"Bluntly, the Conservative Party’s problem with ethnic minority voters is costing it seats," Lord Ashcroft wrote last year after the publication of his report, Degrees of Separation. Correcting the problem is a long-standing cause for this site. Tim Montgomerie has pointed out that the number one driver of not voting Conservative is not being white. I have argued that the Party had made strategic errors through tokenism and ignorance; that it doesn't matter if we think we're not racist but ethnic minority voters do, and that it's time to end the Conservative war on multiculturalism (which, by the way, is supported by 71 per cent of Tory voters).
The new study by Operation Black Vote which found that Britain's ethnic minority voters may determine the 2015 election thus makes a point which all of us should have grasped already, though the detail is compelling. In its account of the study today, the Guardian reports that the number of seats where black and Asian voters could decide
the outcome had rocketed by 70 per cent compared with the 2010 election, and says that the ethnic minority vote is
bigger than the majority of the sitting MP in no fewer than 168 constituencies. ("The seats extend beyond
inner-city areas to include places such as Southhampton Oxford, Sherwood, Ipswich and Northampton," according to the paper.)
One can quibble about the detail, but the trend is unmistakeable. In 2001, one in ten voters were ethnic minority members; by 2050, that figure will be one in five. It would be easy to conclude that nothing can be done to halt a Conservative slide to demographic marginalisation, as we dwindle into becoming a rump party of the shires, like the protectionists of the 1850s. However, there is cause for cautious optimism, for three reasons. First, because although the Party won a mere 16 per cent of the ethnic minority vote in 2010, the figure is higher among some groups: among voters of Indian origin, for example, it came in at 24 per cent.
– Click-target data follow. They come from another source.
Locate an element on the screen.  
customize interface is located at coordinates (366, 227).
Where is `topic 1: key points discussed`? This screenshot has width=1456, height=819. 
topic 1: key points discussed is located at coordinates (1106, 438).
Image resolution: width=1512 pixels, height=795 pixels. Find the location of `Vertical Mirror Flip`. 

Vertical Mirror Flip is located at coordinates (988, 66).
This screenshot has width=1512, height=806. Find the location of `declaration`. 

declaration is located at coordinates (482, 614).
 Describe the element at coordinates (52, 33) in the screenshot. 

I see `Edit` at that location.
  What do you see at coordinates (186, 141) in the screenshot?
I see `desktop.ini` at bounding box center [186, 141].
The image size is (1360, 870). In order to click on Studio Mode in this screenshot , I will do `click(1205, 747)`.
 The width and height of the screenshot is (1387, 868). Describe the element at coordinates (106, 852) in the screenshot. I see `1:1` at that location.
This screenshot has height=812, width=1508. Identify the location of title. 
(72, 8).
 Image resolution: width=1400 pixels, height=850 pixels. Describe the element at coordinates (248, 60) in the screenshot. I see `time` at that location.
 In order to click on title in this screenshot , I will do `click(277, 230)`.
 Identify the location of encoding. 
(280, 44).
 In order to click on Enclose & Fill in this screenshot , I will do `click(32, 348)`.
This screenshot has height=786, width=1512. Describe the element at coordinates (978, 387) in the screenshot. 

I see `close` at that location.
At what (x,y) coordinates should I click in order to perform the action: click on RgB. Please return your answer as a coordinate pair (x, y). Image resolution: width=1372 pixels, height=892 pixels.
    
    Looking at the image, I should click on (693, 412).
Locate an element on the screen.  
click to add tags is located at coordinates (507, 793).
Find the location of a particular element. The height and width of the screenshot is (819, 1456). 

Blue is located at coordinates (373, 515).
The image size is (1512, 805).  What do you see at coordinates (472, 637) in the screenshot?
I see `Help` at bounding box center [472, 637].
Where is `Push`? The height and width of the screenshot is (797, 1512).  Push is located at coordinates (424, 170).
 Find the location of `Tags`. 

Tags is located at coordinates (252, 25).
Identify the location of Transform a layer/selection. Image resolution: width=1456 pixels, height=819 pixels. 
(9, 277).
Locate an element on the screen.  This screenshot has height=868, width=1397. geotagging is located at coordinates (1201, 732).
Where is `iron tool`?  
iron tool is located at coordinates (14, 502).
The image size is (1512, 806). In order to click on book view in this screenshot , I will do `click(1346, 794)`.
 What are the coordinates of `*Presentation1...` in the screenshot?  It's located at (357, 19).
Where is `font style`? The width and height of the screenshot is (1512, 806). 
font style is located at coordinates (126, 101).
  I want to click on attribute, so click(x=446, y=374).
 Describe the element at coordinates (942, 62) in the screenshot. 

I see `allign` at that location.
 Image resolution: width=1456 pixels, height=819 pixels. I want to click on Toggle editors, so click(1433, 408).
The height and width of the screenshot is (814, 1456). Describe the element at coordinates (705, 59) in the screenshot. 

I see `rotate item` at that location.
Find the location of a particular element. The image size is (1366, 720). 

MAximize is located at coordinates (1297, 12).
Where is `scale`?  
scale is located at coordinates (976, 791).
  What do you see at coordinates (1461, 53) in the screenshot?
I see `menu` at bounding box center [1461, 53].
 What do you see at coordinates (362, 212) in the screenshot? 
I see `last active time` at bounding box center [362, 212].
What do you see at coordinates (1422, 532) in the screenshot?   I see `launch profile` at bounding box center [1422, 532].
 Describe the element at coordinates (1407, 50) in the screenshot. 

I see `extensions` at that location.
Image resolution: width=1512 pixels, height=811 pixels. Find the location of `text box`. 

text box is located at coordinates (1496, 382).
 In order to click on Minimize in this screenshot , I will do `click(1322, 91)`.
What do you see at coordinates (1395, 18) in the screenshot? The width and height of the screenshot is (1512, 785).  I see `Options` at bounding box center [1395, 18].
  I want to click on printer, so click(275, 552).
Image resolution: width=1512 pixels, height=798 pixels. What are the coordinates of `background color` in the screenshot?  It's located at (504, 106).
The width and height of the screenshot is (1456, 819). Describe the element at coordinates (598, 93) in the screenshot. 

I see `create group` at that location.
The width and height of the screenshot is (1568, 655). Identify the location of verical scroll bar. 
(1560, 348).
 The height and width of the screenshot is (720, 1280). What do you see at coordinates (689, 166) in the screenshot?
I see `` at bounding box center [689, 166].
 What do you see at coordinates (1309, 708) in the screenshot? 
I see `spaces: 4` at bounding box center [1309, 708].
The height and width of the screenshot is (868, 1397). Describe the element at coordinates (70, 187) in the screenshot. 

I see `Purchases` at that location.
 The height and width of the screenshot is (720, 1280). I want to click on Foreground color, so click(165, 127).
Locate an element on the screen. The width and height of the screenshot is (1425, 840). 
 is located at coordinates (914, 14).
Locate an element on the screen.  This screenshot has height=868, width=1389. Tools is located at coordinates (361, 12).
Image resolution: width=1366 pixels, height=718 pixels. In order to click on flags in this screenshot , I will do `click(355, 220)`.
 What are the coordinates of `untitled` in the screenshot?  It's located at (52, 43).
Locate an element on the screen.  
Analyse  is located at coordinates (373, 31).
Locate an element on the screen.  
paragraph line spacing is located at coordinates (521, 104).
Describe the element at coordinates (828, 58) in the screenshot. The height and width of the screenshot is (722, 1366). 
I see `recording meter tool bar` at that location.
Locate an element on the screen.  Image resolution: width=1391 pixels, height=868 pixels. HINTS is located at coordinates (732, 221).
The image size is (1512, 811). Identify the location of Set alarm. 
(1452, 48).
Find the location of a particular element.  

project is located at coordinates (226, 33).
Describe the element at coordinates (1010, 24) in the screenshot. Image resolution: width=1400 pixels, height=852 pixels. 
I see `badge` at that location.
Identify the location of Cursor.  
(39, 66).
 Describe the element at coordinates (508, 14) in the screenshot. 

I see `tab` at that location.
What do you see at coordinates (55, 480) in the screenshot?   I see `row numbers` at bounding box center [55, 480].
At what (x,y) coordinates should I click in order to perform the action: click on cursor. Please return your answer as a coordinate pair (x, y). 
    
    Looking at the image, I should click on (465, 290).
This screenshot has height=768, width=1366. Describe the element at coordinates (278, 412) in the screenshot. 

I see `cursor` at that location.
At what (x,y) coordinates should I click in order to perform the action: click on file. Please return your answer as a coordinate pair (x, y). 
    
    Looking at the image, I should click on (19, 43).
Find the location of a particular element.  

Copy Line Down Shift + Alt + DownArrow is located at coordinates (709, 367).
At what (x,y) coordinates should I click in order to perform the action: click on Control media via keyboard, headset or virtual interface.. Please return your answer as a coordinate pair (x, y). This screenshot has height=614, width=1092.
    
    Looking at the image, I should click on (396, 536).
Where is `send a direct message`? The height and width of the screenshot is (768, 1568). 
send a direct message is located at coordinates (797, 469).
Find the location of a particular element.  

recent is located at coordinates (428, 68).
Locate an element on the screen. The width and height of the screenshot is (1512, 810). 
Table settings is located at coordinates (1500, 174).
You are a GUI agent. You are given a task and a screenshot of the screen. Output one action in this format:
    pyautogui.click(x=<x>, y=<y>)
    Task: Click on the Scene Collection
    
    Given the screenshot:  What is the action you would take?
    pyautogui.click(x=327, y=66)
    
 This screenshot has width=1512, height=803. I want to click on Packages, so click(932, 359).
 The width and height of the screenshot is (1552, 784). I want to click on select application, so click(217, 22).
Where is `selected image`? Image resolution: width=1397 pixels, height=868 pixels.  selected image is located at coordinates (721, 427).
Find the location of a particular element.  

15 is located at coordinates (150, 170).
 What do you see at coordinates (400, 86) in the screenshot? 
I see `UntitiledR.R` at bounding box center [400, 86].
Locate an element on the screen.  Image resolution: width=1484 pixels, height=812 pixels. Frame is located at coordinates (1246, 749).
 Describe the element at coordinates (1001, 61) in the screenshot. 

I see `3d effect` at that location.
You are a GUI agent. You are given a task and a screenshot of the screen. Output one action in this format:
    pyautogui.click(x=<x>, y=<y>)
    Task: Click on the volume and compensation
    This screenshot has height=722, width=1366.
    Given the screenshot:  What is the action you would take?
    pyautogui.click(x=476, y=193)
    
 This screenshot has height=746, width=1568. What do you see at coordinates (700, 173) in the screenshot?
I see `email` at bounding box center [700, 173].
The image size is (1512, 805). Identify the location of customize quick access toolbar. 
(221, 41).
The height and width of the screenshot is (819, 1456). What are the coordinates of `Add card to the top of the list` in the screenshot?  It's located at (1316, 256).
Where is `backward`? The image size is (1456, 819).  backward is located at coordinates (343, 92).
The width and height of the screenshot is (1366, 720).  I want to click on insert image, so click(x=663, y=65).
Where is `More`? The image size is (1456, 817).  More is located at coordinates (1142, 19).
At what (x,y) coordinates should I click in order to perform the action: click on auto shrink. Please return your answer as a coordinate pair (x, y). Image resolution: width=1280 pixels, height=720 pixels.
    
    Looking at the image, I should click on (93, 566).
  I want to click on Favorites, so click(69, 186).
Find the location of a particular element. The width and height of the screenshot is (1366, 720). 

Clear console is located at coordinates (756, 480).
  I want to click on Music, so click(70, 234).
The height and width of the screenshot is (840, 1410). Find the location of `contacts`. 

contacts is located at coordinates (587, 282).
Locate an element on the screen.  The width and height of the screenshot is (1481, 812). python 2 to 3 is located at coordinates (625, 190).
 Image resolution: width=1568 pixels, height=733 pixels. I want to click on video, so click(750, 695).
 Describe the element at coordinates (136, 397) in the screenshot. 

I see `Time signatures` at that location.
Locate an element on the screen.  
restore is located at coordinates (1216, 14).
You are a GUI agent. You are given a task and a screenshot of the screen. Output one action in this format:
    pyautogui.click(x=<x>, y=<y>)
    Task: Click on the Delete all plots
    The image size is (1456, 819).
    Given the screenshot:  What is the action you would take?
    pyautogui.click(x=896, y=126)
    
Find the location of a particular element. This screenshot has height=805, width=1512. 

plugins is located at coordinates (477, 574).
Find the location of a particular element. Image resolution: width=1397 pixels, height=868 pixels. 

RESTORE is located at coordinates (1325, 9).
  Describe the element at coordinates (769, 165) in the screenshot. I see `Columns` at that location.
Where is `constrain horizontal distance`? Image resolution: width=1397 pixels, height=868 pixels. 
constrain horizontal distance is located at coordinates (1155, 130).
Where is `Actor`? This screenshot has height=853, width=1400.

Second, because Downing Street and CCHQ have grasped the scale of the problem.
Finally, both have worked out elements of a vote-winning strategy – namely, that having ethnic minority faces in the Party at a senior level, though important, is less so than knowledgeable engagement on the ground and micro-policies that work with voters. The former is largely a matter for Associations locally, but the latter mostly depends on Ministers, and there are signs of success. The Voice recently ran a feature called "Is Labour losing the black vote?", which clocked Theresa May's consultation on stop and search, praised Boris Johnson's engagement with black churches, and pointed out that the Tories have "a natural advantage… studies show their conservative values are
more ideologically aligned with that of African Caribbeans."
As ever, Alok Sharma, the Party Vice-Chairman responsible for ethnic minority campaigning, needs more support – and CCHQ, in the medium-term, more consistency. No lasting gain is possible if teams are put in place for general elections and then disbanded afterwards. Not so long ago, reports such as this morning's were cause for unrelieved gloom. But there are indications that Downing Street's study of the succcess of Canada's Conservatives in winning ethnic minority votes, the rising number of ethnic minority Tory MPs, the hard work of Parliamentarians who hold marginal seats, Ministerial focus and Labour complacency – a factor single out by The Voice – are beginning to pay dividends.